Lakewood real estate developer charged in alleged Ponzi scheme

LAKEWOOD —Eli Weinstein, a member of Lakewood’s ultra-Orthodox community who has been accused of ripping off former partners in courts from New Jersey to Israel, was arrested by federal agents early this morning and charged with a $200 million ponzi scheme.

The 35-year-old real estate investor and former used car salesman, taken into custody at his home, was charged with bank and wire fraud for allegedly running an investment fraud scheme, said the U.S. Attorney’s Office in Newark.

Weinstein faces a string of civil lawsuits seeking millions in damages over real estate transactions that span the world.

Records reviewed by The Star-Ledger also show that he was tied into at least one real estate deal with Solomon Dwek, the government informant behind a massive, high-profile federal sting that led to the arrests of more than 40 politicians and religious figures last summer.

The civil litigation by many of his former partners accuse him of being a scam artist.

Harvey Wolinetz of Florida, charged that Weinstein took nearly $80 million of his money involving the purchase of properties in New Jersey, Florida, New York, Tennessee, Georgia and Pennsylvania.

Andrew Mills/The Star-LedgerDeveloper Eli Weinstein is led from his Lakewood home after being arrested this morning.
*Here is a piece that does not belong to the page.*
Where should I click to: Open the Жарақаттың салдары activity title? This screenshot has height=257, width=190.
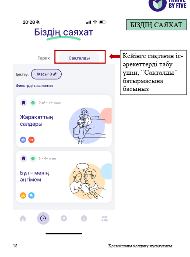pos(36,120)
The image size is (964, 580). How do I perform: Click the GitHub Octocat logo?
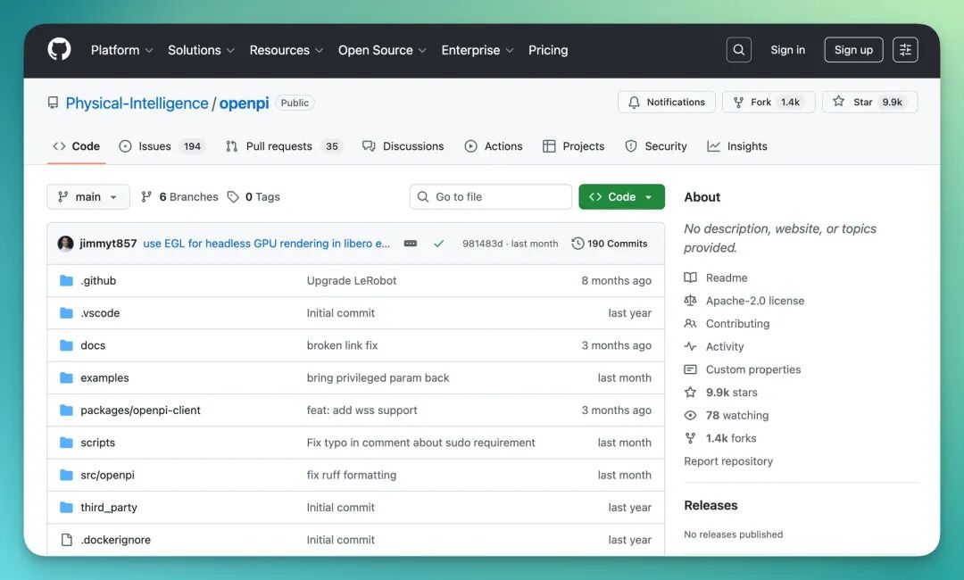59,50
He is charged with running a Ponzi scheme that cost investors $300 million.
In a complaint filed in federal court, his attorneys charged that Weinstein, "engaged in a brilliant but diabolical pyramid scheme," that "forged or created multiple deeds, transfer documents, corporate documents and other financial records, and convinced his ‘investors’ to loan or invest hundreds of millions of dollars to acquire interests in properties" that were never actually purchased.

Weinstein will be brought before a U.S. District Court judge in Newark for a hearing later today.

Charged with Weinstein in a federal complaint was Vladimir Sifovrov, the owner of a New York trucking business and purported real estate broker.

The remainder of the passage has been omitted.